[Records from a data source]
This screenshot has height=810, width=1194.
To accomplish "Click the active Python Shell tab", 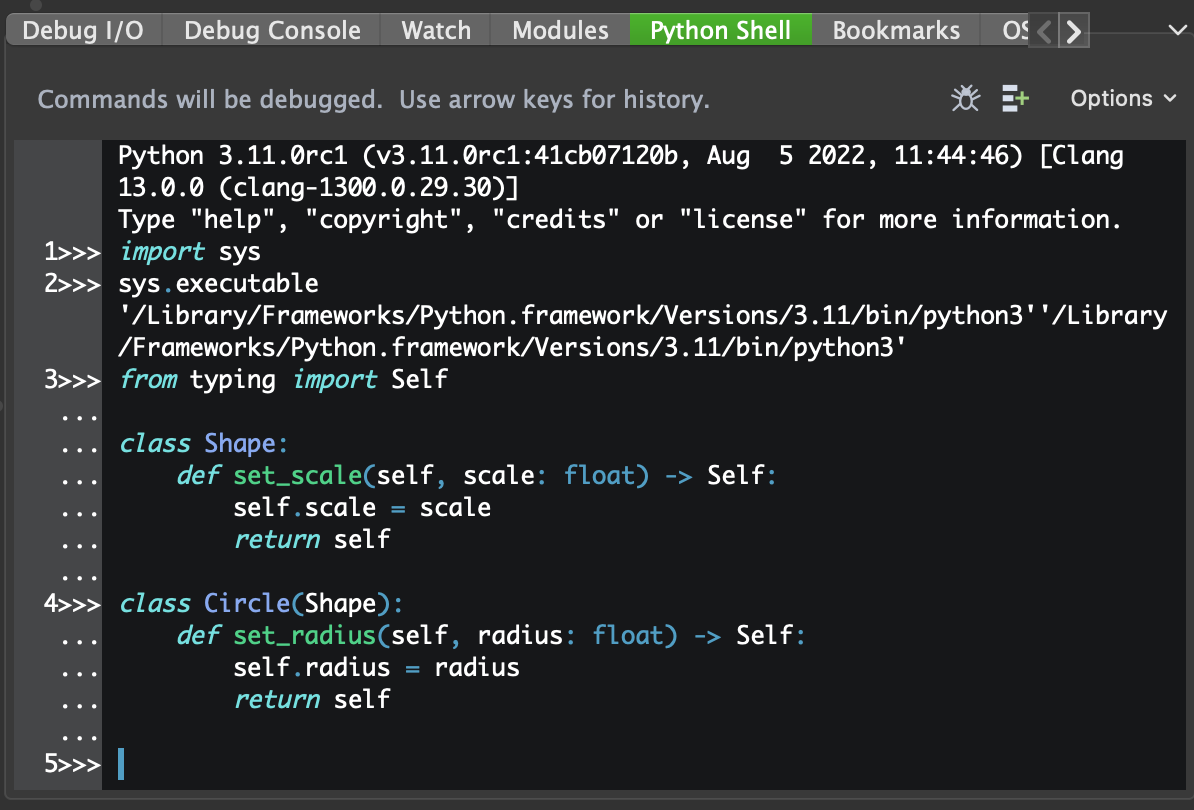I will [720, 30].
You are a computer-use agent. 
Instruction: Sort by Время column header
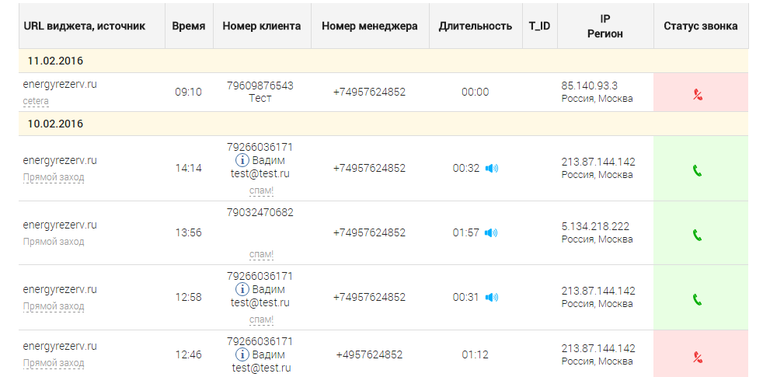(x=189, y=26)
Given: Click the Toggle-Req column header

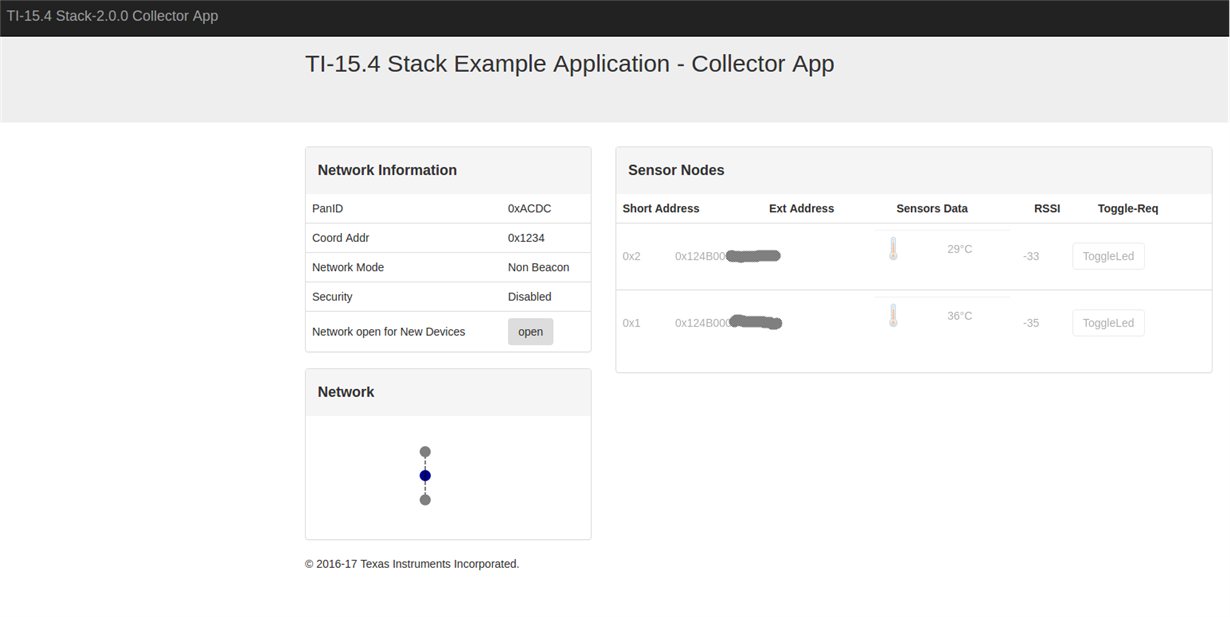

## Goal
Change "column header" to "column heading" in the stretch from the line that contains "You are a computer-use agent." through the end of the rows, and keep everything else the same. Give only those lines, and leave the pictures out.

## Answer for this exercise
You are a computer-use agent. 
Instruction: Sort by Время column heading
(x=189, y=26)
Given: Click the Toggle-Req column heading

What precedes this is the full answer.